SenateSHJ chief executive Neil Green says the big challenge for leaders in 2017 will be to maintain relevance in a time of accelerating change.

“Whatever sector people work in, it is likely it will be shaken up and transformed in the course of this year. Organisations will evolve in a way that will continue to disrupt previous behaviours, and they will be placed under more pressure as they manage that change.

“We see the accelerating change of 2017 taking five main forms – our ‘Future Five’:

“First is the concept of “post-truth” – something we identified in last year’s predictions. This year, the persistence of this phenomenon increases pressure on leaders and institutions to make clear connections in an increasingly truthless world.

“Our second factor offsets this post-truth reality, and that is values and ethics. There is a strong desire for our leaders and our institutions to engage transparently and authentically. This year businesses and governments need to work increasingly hard to plug the trust deficit with the majority of the communities they serve.

“Our final three factors express the modern paradox: the rise of self-obsession, played out against an increase in collaboration and tribalism. The leaders and institutions that succeed in 2017 will be those that recognise and can work ethically within this context.

“The 2017 Future Five shows that we will not get a rest from change this year, and our successful leaders and businesses will be those that can respond to change, stay relevant, maintain transparency and engagement, while also responding to people’s desire for tailored and truncated content.

“In our 2016 predictions we said authenticity was the ‘it’ word for the year, and that people would be seeking real stories from real people.

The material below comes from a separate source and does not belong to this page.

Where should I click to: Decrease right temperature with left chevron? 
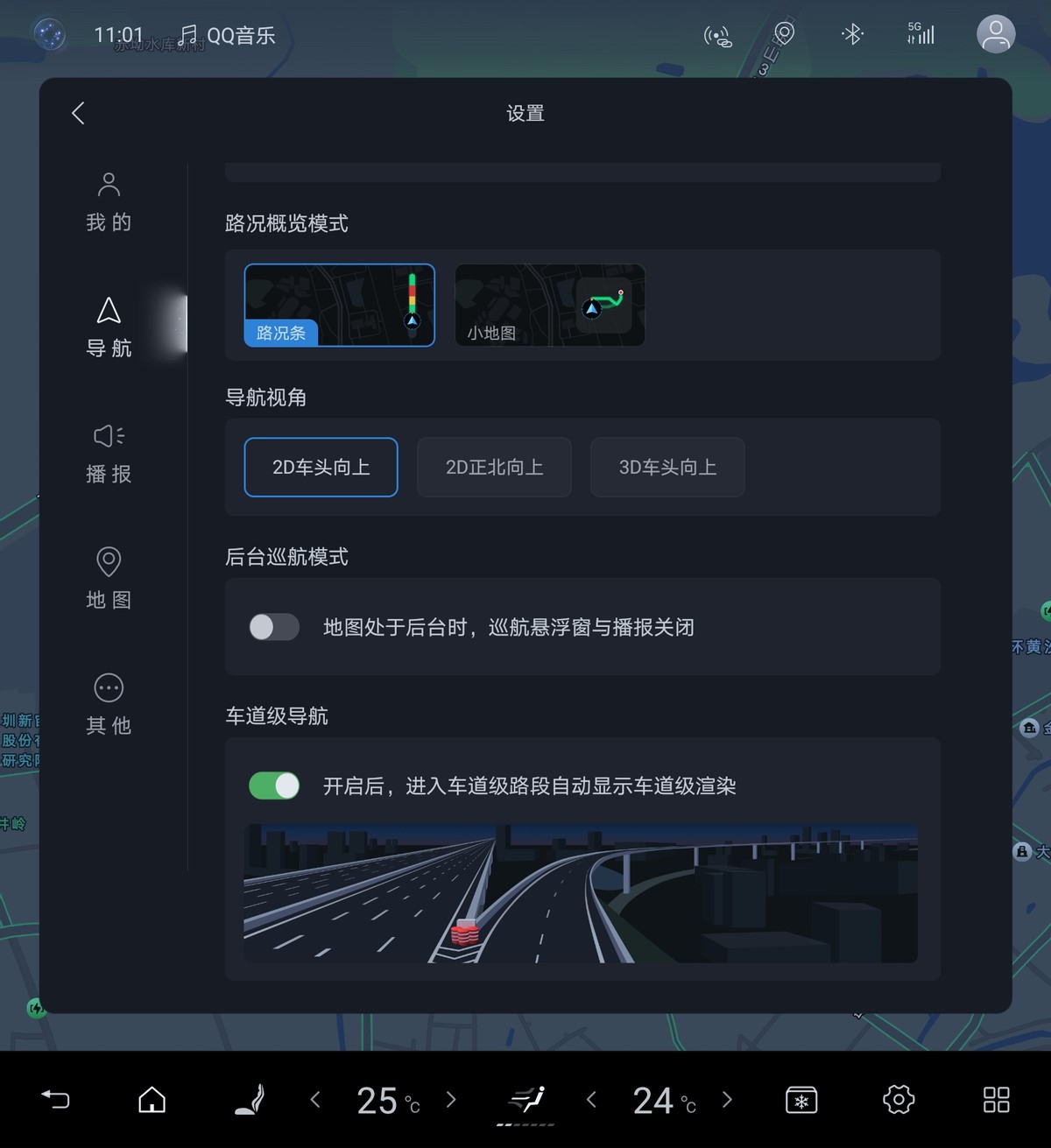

Two very different scenarios played out last year proving the importance of ‘keeping it real’.

“Immediately following the Kaikoura earthquake in New Zealand, we saw well-prepared organisations positively and directly engage with their staff, customers, suppliers and other stakeholders, and demonstrate their values and commitment to customer service, which in turn built on the reputation of their brand.

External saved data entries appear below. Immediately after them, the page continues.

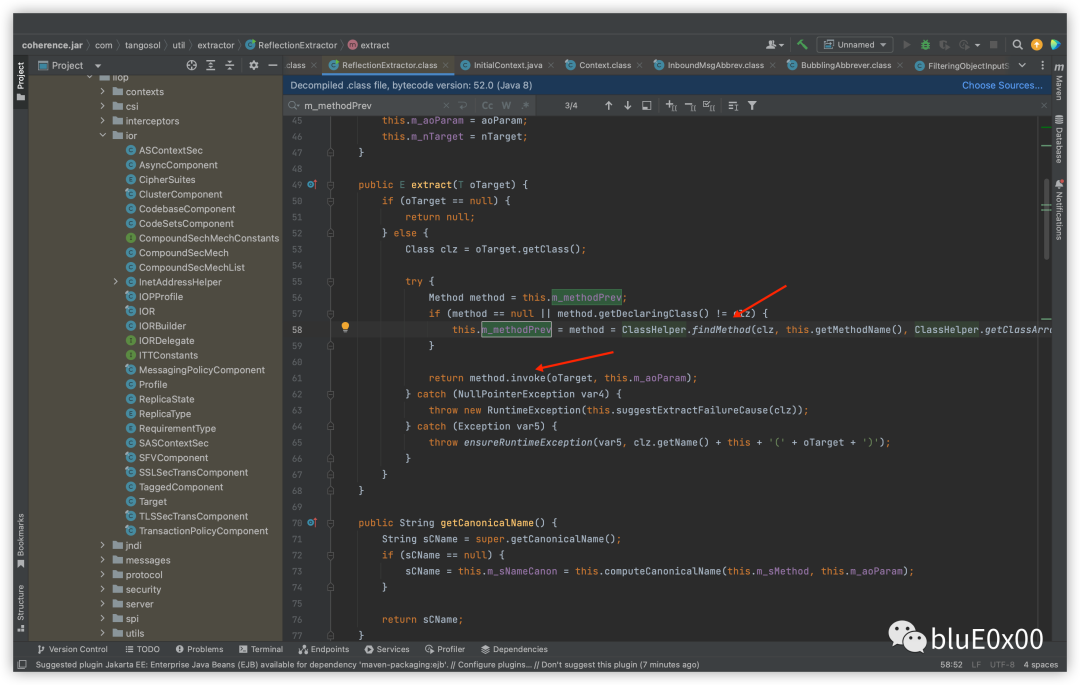Open the Problems tool window
The image size is (1080, 685).
click(x=199, y=649)
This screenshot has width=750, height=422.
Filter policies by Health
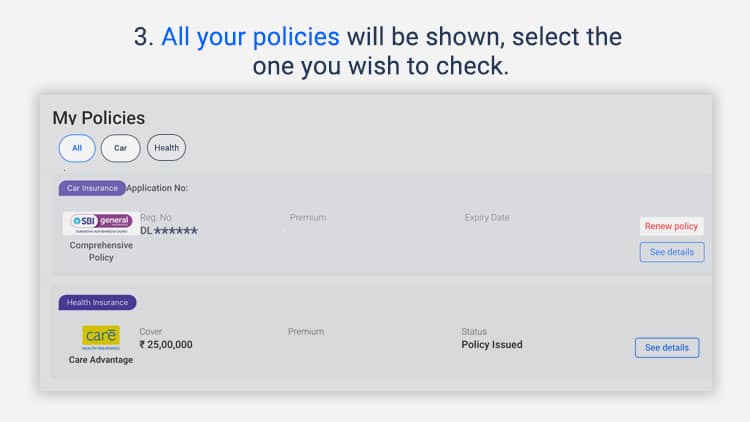point(166,148)
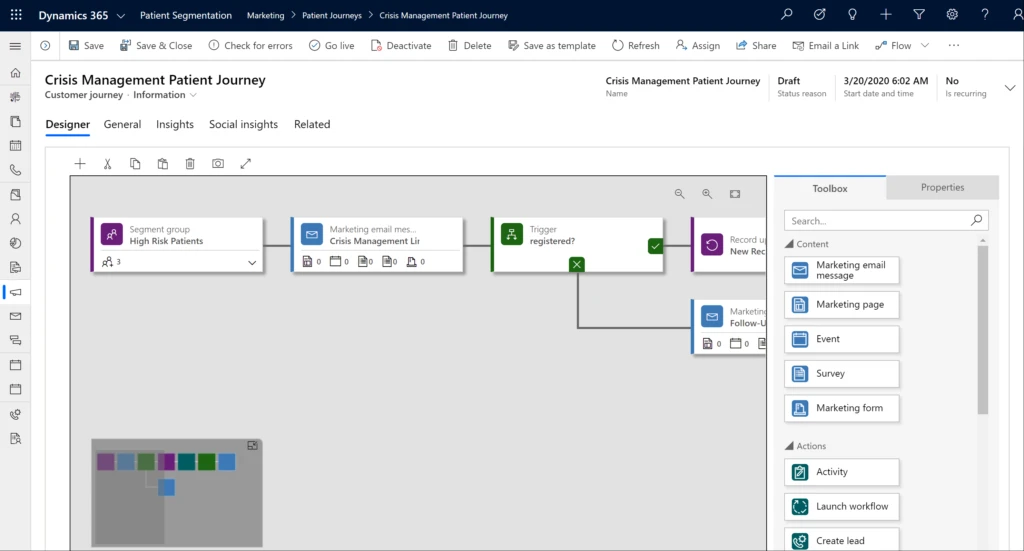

“On the flip side, Samsung’s Galaxy Note7 crisis and its perceived ad hoc communication response to the exploding and burning of its smartphones will result in significant costs for the company. Not only have there already been significant costs to recall and replace the phones, there is also an unknown cost to the company’s other products and its reputation globally,” says Neil Green.

Click here for SenateSHJ’s Future Five predictions for 2017, or watch the video.

SenateSHJ Future Five 2017

1. Post-truth politics is the new norm – Individual empowerment has seen power transferred from corporations to consumers, from politicians to voters, and from ‘elites’ to the common person. Messaging needs to “span the divides” by being clear, simple, visual, and tangible in order to capture attention.

2. Values and ethics win the hearts of customers – Customers are seeking trust in organisations whose values and behaviours resonate with their own. Values and ethics will become an increasing driver for customer and staff engagement – their emotional response will become the new truth.

3. Enter the era of self(ie) obsession – Today everyone has a voice (and images). This trend continues to drive behaviour in 2017. The ‘me’ culture has proliferated, meaning anyone, and everyone, can be a journalist, editor, and publisher; playing a key role in the ‘new media’. Understanding the importance of choosing the right time to engage with audiences will be crucial. The trick is to communicate in the right context to create valuable online engagement.

4. Collaboration for survival – Collaboration will continue in 2017 as consumers seek holistic solutions to their needs. Organisations and businesses will need to do this to find innovative ways to manage change, and to meet customers’ expectations. Organisations need to effectively engage with stakeholders to create shared value, building trust and reputation with the new entity, and harness the positive social impacts.

5. Rise of the tribe – The ‘rise of the tribe’ and community engagement will become even more prevalent as society fragments into groupings or ‘tribes’ they trust. This will create an ‘echo chamber’ of opinions and sources in the traditional, digital and social media forums for an unfiltered view on day-to-day life that is relatable and relevant.

Noting the influence of new technologies
As people seek an emotional response or connection to their world, so too are we seeing the boom of new and growth technologies such as virtual reality and out-of-home media. These powerful technologies have the ability to change the way we live in more exciting and impactful ways. However, it is important for businesses to be able to see beyond the hype of new gadgets and assess where this technology can add to and enhance experiences for our audience, rather than create a world of imposed social isolation.

We also need to understand the impact of combining biometric data and computer power. When big data systems know individuals well, power shifts to algorithms – they will identify what makes you laugh / sad / angry and can target you relentlessly (without forgetting anything).

Unprecedented data processing power will soon have the potential to understand humans better than we understand ourselves which in turn creates many opportunities and challenges.